Let’s look at it this way. When a wide receiver catches a football, runs out of bounds and the referees blow their whistles and stop the clock and set up for the next play, nobody yells out that that wide receiver’s freedoms are being trampled upon. Why not? After all, if we follow the same logic that rules are there to restrict our freedom, then that wide receiver should be able to run wherever he wants to. No! Rules are there to determine what can and can’t be done.
We are all looking to be happy. God knows this, and He loves us. He wants us to be happy. He knows that if we break these commandments, then we will be unhappy. He doesn’t give them to us so that our lives are burdened down by rules and regulations, but He does this because He knows that if we do any of these immoral behaviors, we will severely be disconnected from Him. At the end of the day, the Ten Commandments are rules to live by, to receive love. Not love from another human person, but love from on high. Love that is greater than all other love combined. We need that love in order to be happy and when we fall away from the ten commandments, our lives begin to crumble, and our happiness vanishes.

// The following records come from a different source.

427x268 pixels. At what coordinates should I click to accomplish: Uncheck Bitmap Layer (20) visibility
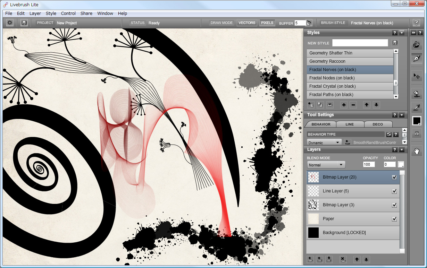pos(394,177)
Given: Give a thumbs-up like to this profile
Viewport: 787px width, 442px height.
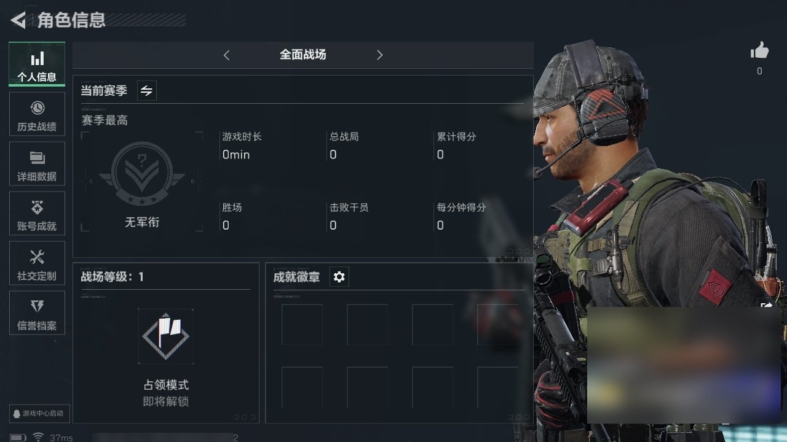Looking at the screenshot, I should pos(759,52).
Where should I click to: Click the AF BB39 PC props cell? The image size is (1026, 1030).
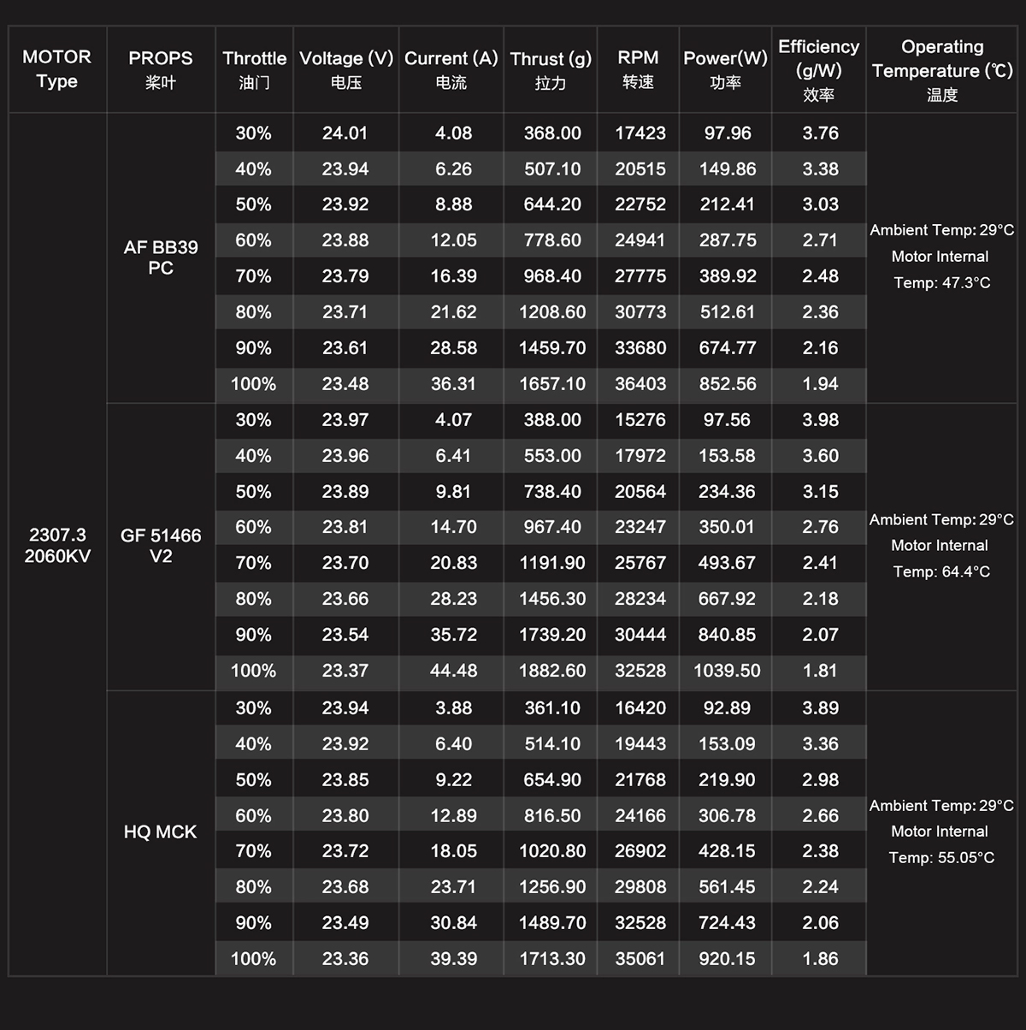coord(161,258)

Jeff January 23, 2012 Leave A Comment Permalink

The Ten Commandments

In order to really understand what sin is, we’ve got to look at the Ten Commandments. The Ten Commandments can tell us what are sins and where they fall into place. I think its important to realize that they are here to help us to live a better life, a happier life. So, without further a due, lets see them!

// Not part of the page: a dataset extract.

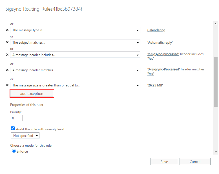This screenshot has height=174, width=219.
Task: Click the add exception button
Action: [x=32, y=93]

1. I am the Lord Your God. You shall not have strange gods before me.
2. You shall no take the name of the Lord Your God in vain.
3. Remember to keep holy the Lord’s Day.
4. Honor your father and mother.
5. You shall not kill.
6. You shall not commit adultery.
7. You shall not steal.
8. You shall not bear false witness against your neighbor.
9. You shall not desire your neighbor’s wife.
10. You shall not desire your neighbor’s goods.
I highly suggest that you memorize these as it becomes important later on when you go to examine your conscience. God gave us these not to entrap us in slavery, but to give us freedom from sin. When we can’t say no, and can only say yes, our yes no longer has meaning. It also shows us that when all we can do is say yes, we have become slaves to whatever it is we are saying yes to.
Alcoholics can not say no to the temptation of drinking, they are slaves to it. Yet, we have the opposite attitude when it comes to other sins. Society constantly tells us that in order to have freedom, we have to be able to say yes, but that is wrong. We need to be able to say yes or no when it comes to an option, and that is what freedom is. Being able to make that determination is what sets us free and that is what true freedom is about.